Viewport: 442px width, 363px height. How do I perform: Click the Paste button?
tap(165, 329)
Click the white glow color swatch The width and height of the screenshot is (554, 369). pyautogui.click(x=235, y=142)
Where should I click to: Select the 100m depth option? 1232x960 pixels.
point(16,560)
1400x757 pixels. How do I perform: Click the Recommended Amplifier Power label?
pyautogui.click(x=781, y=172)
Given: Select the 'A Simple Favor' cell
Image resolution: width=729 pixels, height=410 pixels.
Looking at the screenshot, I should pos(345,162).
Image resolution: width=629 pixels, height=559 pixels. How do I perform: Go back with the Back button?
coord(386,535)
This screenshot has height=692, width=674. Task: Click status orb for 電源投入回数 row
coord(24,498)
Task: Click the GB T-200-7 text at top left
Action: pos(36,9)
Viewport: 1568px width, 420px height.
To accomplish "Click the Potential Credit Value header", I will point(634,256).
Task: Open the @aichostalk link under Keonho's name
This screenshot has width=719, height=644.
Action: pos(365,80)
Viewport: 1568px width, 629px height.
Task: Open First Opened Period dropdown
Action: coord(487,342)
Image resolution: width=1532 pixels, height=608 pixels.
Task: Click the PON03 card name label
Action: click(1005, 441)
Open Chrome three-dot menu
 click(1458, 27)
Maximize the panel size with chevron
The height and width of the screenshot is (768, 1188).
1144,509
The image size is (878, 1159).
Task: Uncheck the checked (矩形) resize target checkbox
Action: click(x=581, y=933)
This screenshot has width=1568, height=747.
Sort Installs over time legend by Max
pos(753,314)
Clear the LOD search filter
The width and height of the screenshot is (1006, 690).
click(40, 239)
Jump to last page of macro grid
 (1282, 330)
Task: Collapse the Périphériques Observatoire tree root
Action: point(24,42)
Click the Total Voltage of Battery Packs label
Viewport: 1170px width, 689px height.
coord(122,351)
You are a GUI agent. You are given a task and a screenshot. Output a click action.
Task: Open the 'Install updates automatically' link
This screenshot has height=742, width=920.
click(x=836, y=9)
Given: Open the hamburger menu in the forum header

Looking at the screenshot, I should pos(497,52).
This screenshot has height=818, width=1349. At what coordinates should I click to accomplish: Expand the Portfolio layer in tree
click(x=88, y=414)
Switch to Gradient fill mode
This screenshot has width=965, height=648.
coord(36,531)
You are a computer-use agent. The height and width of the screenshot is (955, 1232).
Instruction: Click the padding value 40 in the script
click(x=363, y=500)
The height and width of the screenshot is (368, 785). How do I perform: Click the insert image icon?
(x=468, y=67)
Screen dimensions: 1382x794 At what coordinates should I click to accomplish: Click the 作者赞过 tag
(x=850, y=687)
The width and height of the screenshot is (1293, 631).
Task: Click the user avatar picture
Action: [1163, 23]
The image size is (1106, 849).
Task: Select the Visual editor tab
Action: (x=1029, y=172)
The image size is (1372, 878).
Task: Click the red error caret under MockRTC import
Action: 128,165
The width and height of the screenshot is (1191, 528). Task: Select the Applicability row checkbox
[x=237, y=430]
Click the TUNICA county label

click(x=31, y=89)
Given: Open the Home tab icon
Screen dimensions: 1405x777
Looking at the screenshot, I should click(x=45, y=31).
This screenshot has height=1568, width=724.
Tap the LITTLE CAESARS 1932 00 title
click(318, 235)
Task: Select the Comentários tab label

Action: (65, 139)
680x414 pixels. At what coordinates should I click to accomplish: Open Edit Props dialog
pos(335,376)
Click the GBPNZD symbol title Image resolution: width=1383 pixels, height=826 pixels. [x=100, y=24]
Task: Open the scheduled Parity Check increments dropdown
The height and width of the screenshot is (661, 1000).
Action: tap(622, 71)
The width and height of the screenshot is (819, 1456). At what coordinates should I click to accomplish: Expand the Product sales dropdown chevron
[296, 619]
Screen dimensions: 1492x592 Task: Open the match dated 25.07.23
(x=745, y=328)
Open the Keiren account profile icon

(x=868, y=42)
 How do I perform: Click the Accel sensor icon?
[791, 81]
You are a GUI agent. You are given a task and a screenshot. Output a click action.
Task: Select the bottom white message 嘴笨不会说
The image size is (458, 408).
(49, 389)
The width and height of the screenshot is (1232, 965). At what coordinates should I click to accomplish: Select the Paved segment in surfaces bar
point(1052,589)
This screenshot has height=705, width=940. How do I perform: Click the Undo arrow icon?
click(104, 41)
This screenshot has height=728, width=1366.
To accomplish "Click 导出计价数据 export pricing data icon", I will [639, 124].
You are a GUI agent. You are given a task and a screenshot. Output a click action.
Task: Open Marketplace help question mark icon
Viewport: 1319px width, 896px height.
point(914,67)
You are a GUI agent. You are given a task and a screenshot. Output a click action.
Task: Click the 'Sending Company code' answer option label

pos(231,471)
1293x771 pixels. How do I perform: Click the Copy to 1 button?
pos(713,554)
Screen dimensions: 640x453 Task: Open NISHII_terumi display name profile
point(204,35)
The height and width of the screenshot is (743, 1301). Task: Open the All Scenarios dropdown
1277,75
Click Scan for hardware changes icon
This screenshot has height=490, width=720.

════════

*Task to complete*: For this exercise, copy all of the material exactly as it stands.

*Your solution*:
Viewport: 442px width, 363px height. How do I perform: Click the Paste button?
tap(165, 329)
Click the white glow color swatch The width and height of the screenshot is (554, 369). pyautogui.click(x=235, y=142)
Where should I click to: Select the 100m depth option? 1232x960 pixels.
point(16,560)
1400x757 pixels. How do I perform: Click the Recommended Amplifier Power label?
pyautogui.click(x=781, y=172)
Given: Select the 'A Simple Favor' cell
Image resolution: width=729 pixels, height=410 pixels.
Looking at the screenshot, I should pos(345,162).
Image resolution: width=629 pixels, height=559 pixels. How do I perform: Go back with the Back button?
coord(386,535)
This screenshot has height=692, width=674. Task: Click status orb for 電源投入回数 row
coord(24,498)
Task: Click the GB T-200-7 text at top left
Action: pos(36,9)
Viewport: 1568px width, 420px height.
To accomplish "Click the Potential Credit Value header", I will point(634,256).
Task: Open the @aichostalk link under Keonho's name
This screenshot has width=719, height=644.
Action: pos(365,80)
Viewport: 1568px width, 629px height.
Task: Open First Opened Period dropdown
Action: coord(487,342)
Image resolution: width=1532 pixels, height=608 pixels.
Task: Click the PON03 card name label
Action: click(1005, 441)
Open Chrome three-dot menu
 click(1458, 27)
Maximize the panel size with chevron
The height and width of the screenshot is (768, 1188).
1144,509
The image size is (878, 1159).
Task: Uncheck the checked (矩形) resize target checkbox
Action: click(x=581, y=933)
This screenshot has width=1568, height=747.
Sort Installs over time legend by Max
pos(753,314)
Clear the LOD search filter
The width and height of the screenshot is (1006, 690).
click(40, 239)
Jump to last page of macro grid
 (1282, 330)
Task: Collapse the Périphériques Observatoire tree root
Action: point(24,42)
Click the Total Voltage of Battery Packs label
Viewport: 1170px width, 689px height.
coord(122,351)
You are a GUI agent. You are given a task and a screenshot. Output a click action.
Task: Open the 'Install updates automatically' link
This screenshot has height=742, width=920.
click(x=836, y=9)
Given: Open the hamburger menu in the forum header

Looking at the screenshot, I should pos(497,52).
This screenshot has height=818, width=1349. At what coordinates should I click to accomplish: Expand the Portfolio layer in tree
click(x=88, y=414)
Switch to Gradient fill mode
This screenshot has width=965, height=648.
coord(36,531)
You are a computer-use agent. The height and width of the screenshot is (955, 1232).
Instruction: Click the padding value 40 in the script
click(x=363, y=500)
The height and width of the screenshot is (368, 785). How do I perform: Click the insert image icon?
(x=468, y=67)
Screen dimensions: 1382x794 At what coordinates should I click to accomplish: Click the 作者赞过 tag
(x=850, y=687)
The width and height of the screenshot is (1293, 631).
Task: Click the user avatar picture
Action: [1163, 23]
The image size is (1106, 849).
Task: Select the Visual editor tab
Action: (x=1029, y=172)
The image size is (1372, 878).
Task: Click the red error caret under MockRTC import
Action: 128,165
The width and height of the screenshot is (1191, 528). Task: Select the Applicability row checkbox
[x=237, y=430]
Click the TUNICA county label

click(x=31, y=89)
Given: Open the Home tab icon
Screen dimensions: 1405x777
Looking at the screenshot, I should click(x=45, y=31).
This screenshot has height=1568, width=724.
Tap the LITTLE CAESARS 1932 00 title
click(318, 235)
Task: Select the Comentários tab label

Action: (65, 139)
680x414 pixels. At what coordinates should I click to accomplish: Open Edit Props dialog
pos(335,376)
Click the GBPNZD symbol title Image resolution: width=1383 pixels, height=826 pixels. [x=100, y=24]
Task: Open the scheduled Parity Check increments dropdown
The height and width of the screenshot is (661, 1000).
Action: tap(622, 71)
The width and height of the screenshot is (819, 1456). At what coordinates should I click to accomplish: Expand the Product sales dropdown chevron
[296, 619]
Screen dimensions: 1492x592 Task: Open the match dated 25.07.23
(x=745, y=328)
Open the Keiren account profile icon

(x=868, y=42)
 How do I perform: Click the Accel sensor icon?
[791, 81]
You are a GUI agent. You are given a task and a screenshot. Output a click action.
Task: Select the bottom white message 嘴笨不会说
The image size is (458, 408).
(49, 389)
The width and height of the screenshot is (1232, 965). At what coordinates should I click to accomplish: Select the Paved segment in surfaces bar
point(1052,589)
This screenshot has height=705, width=940. How do I perform: Click the Undo arrow icon?
click(104, 41)
This screenshot has height=728, width=1366.
To accomplish "Click 导出计价数据 export pricing data icon", I will [639, 124].
You are a GUI agent. You are given a task and a screenshot. Output a click action.
Task: Open Marketplace help question mark icon
Viewport: 1319px width, 896px height.
point(914,67)
You are a GUI agent. You are given a task and a screenshot. Output a click action.
Task: Click the 'Sending Company code' answer option label

pos(231,471)
1293x771 pixels. How do I perform: Click the Copy to 1 button?
pos(713,554)
Screen dimensions: 640x453 Task: Open NISHII_terumi display name profile
point(204,35)
The height and width of the screenshot is (743, 1301). Task: Open the All Scenarios dropdown
1277,75
Click Scan for hardware changes icon
This screenshot has height=490, width=720.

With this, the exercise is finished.